Task objective
Beginning with the line where "The height and width of the screenshot is (720, 1050)." appears, restate each line word for word until the data ends. Pictures do not go in.

Extracted data
┌────────
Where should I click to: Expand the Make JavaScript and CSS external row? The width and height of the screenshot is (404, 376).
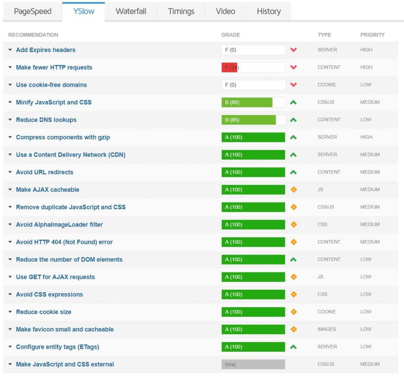click(10, 364)
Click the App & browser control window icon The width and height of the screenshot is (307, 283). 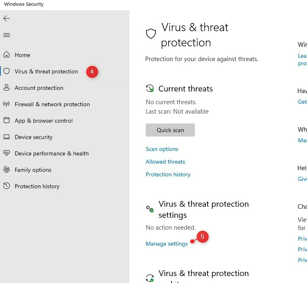pos(7,121)
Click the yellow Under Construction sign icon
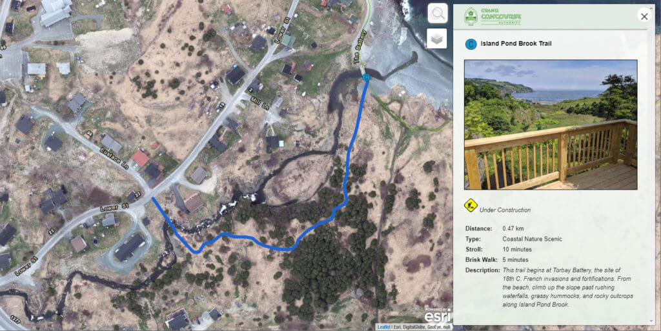The height and width of the screenshot is (331, 661). coord(471,206)
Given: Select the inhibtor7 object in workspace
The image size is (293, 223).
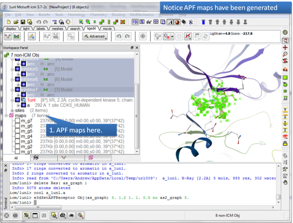Looking at the screenshot, I should click(30, 90).
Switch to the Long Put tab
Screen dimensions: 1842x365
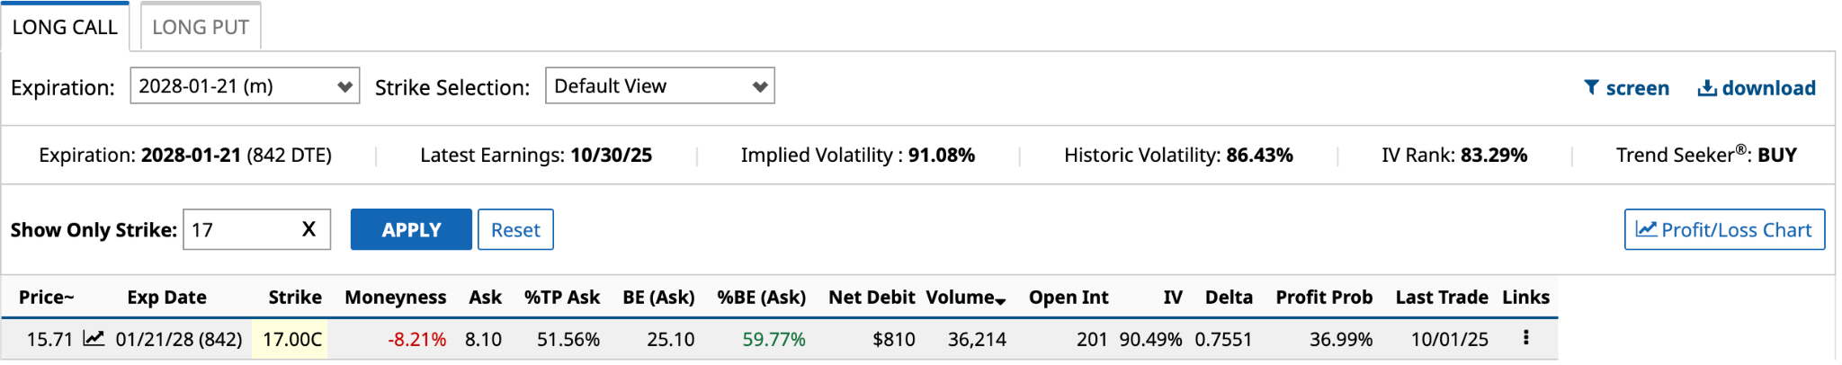point(201,27)
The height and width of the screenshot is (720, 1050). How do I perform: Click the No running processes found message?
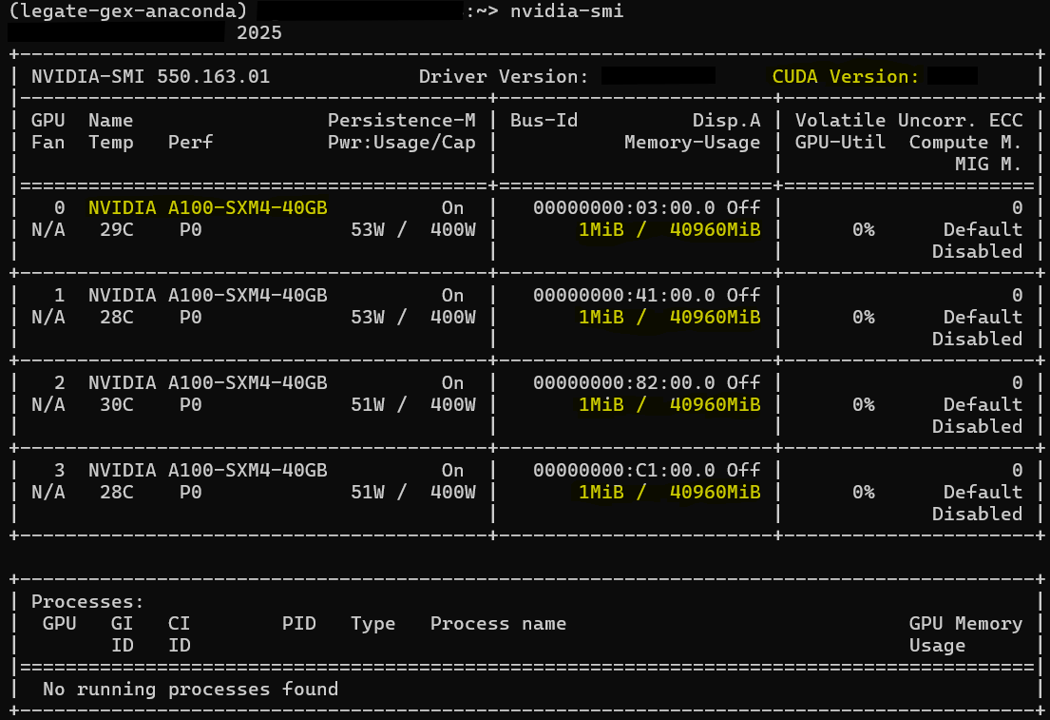[190, 689]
└────────
Answer area
The height and width of the screenshot is (720, 1050). How do I perform: Click the No running processes found message?
[190, 689]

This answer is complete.